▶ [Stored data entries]
··········

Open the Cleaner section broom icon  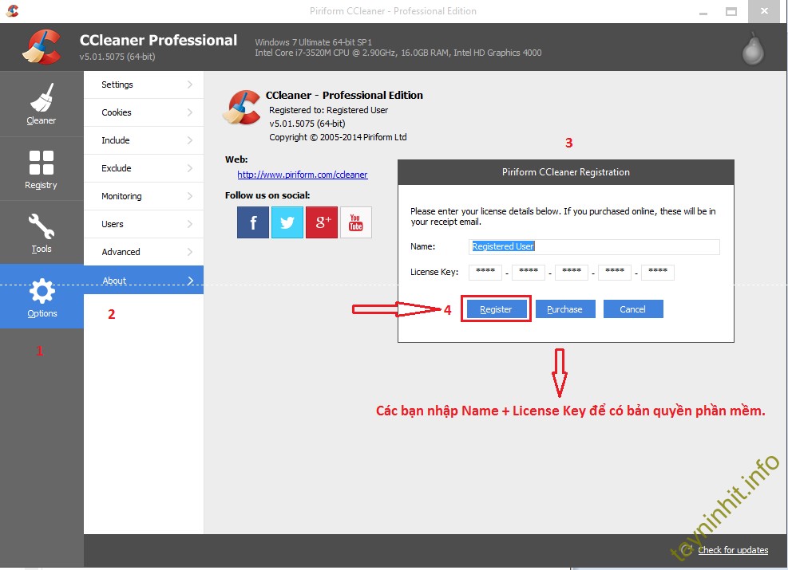(x=42, y=99)
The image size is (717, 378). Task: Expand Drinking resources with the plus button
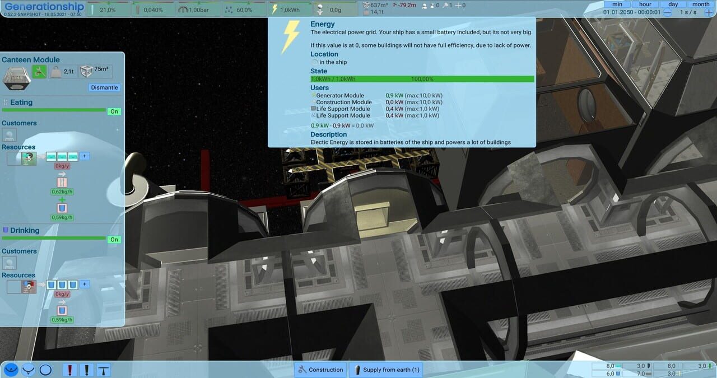[84, 284]
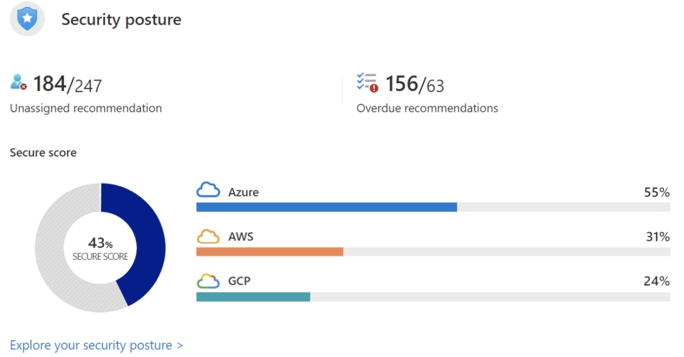Click the unassigned recommendation person icon

(18, 83)
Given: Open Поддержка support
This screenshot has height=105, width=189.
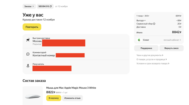Looking at the screenshot, I should (146, 48).
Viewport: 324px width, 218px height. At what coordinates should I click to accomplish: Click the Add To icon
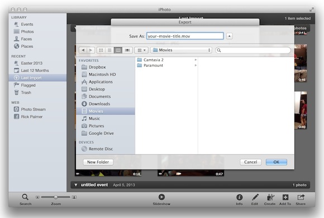285,197
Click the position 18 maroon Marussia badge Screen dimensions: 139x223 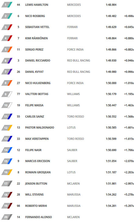pyautogui.click(x=7, y=195)
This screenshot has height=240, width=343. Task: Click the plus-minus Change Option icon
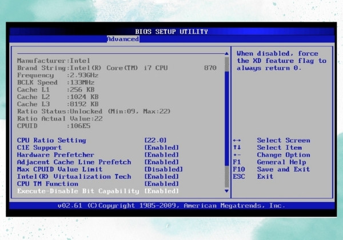[x=237, y=155]
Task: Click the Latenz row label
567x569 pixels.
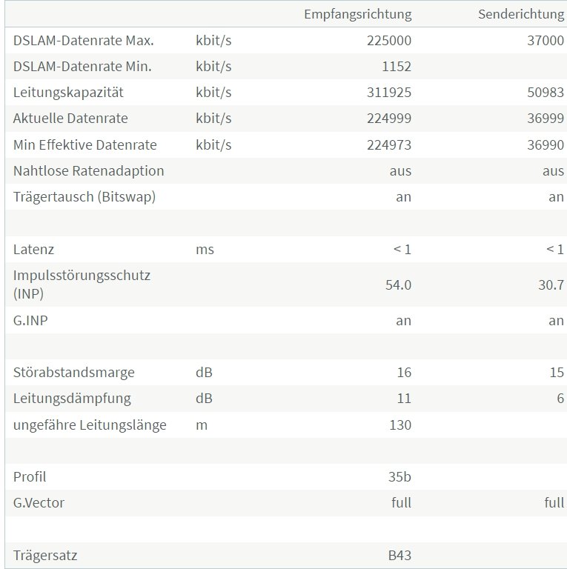Action: 33,250
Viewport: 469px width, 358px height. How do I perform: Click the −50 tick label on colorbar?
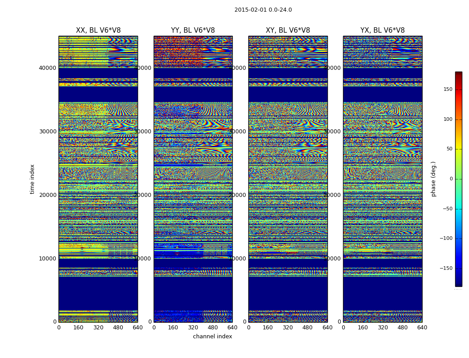click(447, 209)
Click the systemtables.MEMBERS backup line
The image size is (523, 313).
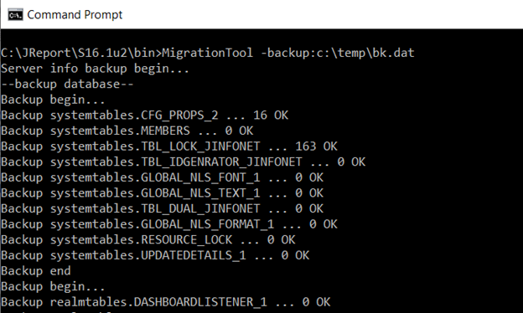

··········

Print the lines from the one that contains "This screenshot has height=240, width=343." through the last line of the data, exactly and in full, and no other lines. Pictures are not part of the copy.

This screenshot has height=240, width=343. Task: Click the plus-minus Change Option icon
[x=237, y=155]
Task: Click the Latenz row label
567x569 pixels.
Action: 33,250
Viewport: 469px width, 358px height. How do I perform: Click the −50 tick label on colorbar?
click(447, 209)
Click the systemtables.MEMBERS backup line
The image size is (523, 313).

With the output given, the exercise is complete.